On Wednesday of this week (22/07/2020) the blogmaster listened to an interesting discussion on VOB’s Down to Brasstacks between David Ellis and Dr. Ronnie Yearwood. Both gentlemen agreed that Mottley has been successful in resurrecting the international profile of Barbados BUT the job of monetizing (Yearwood’s word) this intangible will be the challenge.
Relevant Link: Brasstacks Podcast (click 22 July 2020)
The blogmaster has broached this subject many times, the importance of a leader effectively communicating, even if it means OVER communicating. The effect it has on the psyche and confidence level of the people being led is one benefit. Especially during crisis situations that have led to economic and social fatigue of a people. There is a reason political communication is studied in political science.
…in Political Communication in America characterize it as the ways and intentions of message senders to influence the political environment. This includes public discussion (e.g. political speeches, news media coverage, and ordinary citizens’ talk) that considers who has authority to sanction, the allocation of public resources, who has authority to make decision…
The blogmaster concedes there is a dark side to the discipline of political communication. The responsibility rests with civil society to apply its collective intelligence to filter the noise and propaganda from the grist of the points at issue.
This preamble serves notice to readers that Barbados joins small open economies at an unprecedented time in the history of the world. Bold decisions will have to be made to sustain an acceptable standard of living. Old ways of doing business will have to be replaced. Different approaches to educating our people, constructing buildings and homes. The use of technology; digitization. Enhance governance in every sphere of endeavour must spike.

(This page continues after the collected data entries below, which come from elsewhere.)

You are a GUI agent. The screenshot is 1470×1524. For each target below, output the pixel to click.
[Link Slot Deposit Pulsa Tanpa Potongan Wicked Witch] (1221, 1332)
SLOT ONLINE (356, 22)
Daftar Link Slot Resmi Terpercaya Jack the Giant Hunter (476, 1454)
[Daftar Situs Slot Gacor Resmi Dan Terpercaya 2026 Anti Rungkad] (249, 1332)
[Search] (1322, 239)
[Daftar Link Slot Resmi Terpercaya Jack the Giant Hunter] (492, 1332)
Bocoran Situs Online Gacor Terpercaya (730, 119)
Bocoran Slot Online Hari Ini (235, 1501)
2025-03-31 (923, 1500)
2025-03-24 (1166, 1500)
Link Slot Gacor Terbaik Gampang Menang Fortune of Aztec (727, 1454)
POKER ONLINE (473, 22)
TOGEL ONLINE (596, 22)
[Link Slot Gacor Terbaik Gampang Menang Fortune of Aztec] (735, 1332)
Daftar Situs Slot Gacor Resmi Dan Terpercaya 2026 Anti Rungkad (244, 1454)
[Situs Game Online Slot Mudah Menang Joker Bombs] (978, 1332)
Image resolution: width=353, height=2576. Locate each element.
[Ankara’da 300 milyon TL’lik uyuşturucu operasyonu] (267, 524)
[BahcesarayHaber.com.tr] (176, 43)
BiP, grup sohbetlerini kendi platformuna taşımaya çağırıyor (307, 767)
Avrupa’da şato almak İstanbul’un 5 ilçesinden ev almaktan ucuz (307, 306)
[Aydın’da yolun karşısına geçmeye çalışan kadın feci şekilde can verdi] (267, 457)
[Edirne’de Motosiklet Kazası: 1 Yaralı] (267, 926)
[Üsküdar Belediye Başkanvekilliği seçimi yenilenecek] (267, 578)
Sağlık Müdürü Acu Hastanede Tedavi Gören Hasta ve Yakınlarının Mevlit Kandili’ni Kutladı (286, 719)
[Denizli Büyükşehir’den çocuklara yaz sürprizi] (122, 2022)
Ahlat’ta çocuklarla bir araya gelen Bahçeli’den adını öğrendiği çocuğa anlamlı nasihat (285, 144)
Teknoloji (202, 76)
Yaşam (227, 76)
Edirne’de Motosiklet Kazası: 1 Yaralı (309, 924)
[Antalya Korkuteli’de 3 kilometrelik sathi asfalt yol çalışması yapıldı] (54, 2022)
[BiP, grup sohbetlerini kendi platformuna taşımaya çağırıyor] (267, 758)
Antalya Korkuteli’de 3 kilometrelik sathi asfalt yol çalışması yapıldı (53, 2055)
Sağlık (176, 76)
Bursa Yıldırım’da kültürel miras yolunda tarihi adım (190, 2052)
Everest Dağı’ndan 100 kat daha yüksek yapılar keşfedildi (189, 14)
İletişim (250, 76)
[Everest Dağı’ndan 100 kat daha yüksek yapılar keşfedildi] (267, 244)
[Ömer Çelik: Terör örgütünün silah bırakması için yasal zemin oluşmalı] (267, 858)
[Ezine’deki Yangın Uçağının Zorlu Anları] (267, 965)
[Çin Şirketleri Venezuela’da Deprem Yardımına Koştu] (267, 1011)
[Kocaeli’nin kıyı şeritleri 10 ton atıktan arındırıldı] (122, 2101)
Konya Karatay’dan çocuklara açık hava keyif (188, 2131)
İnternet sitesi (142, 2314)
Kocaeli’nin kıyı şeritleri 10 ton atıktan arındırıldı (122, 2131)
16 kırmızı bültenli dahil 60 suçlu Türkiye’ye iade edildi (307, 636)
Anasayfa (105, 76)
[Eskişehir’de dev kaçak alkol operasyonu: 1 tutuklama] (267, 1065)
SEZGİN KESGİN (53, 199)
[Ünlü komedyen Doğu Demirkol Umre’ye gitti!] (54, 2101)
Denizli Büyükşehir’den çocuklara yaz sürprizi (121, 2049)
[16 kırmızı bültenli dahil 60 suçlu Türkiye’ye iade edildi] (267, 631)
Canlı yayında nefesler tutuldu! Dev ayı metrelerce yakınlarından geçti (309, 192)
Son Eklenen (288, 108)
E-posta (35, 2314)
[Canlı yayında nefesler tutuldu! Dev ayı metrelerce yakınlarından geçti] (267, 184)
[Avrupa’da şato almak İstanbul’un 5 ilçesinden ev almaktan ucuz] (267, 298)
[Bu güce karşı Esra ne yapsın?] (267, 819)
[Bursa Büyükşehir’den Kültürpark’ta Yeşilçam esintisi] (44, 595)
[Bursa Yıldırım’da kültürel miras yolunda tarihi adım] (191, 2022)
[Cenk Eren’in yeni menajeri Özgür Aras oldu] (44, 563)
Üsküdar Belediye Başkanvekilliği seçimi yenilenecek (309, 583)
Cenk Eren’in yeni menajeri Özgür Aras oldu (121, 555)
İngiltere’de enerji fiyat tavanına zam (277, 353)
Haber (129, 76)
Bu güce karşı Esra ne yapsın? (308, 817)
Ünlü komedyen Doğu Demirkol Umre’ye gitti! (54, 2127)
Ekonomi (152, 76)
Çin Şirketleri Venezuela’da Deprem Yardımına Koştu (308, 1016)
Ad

The masses however are reminded the political class in Barbados is a secondary class, there are a few who operate in the economic class; the primary class sitting as gatekeepers and ultimately the greatest influence on decision making and execution of policy in Barbados. While this scenario is no different to what obtains in other countries, some argue the degree of influence exerted by the primary class in Barbados is above the global median.
It is unfortunate the influence of Mia Mottley on the Barbados space looms large and has had the effect of sucking the opposition- political and others – from our space.
This is not Mottley’s fault.
The fault is ours.
How will we respond?
Are we able to strip away the political ragga ragga and use God’s gift to citizens – social media – to intelligently respond?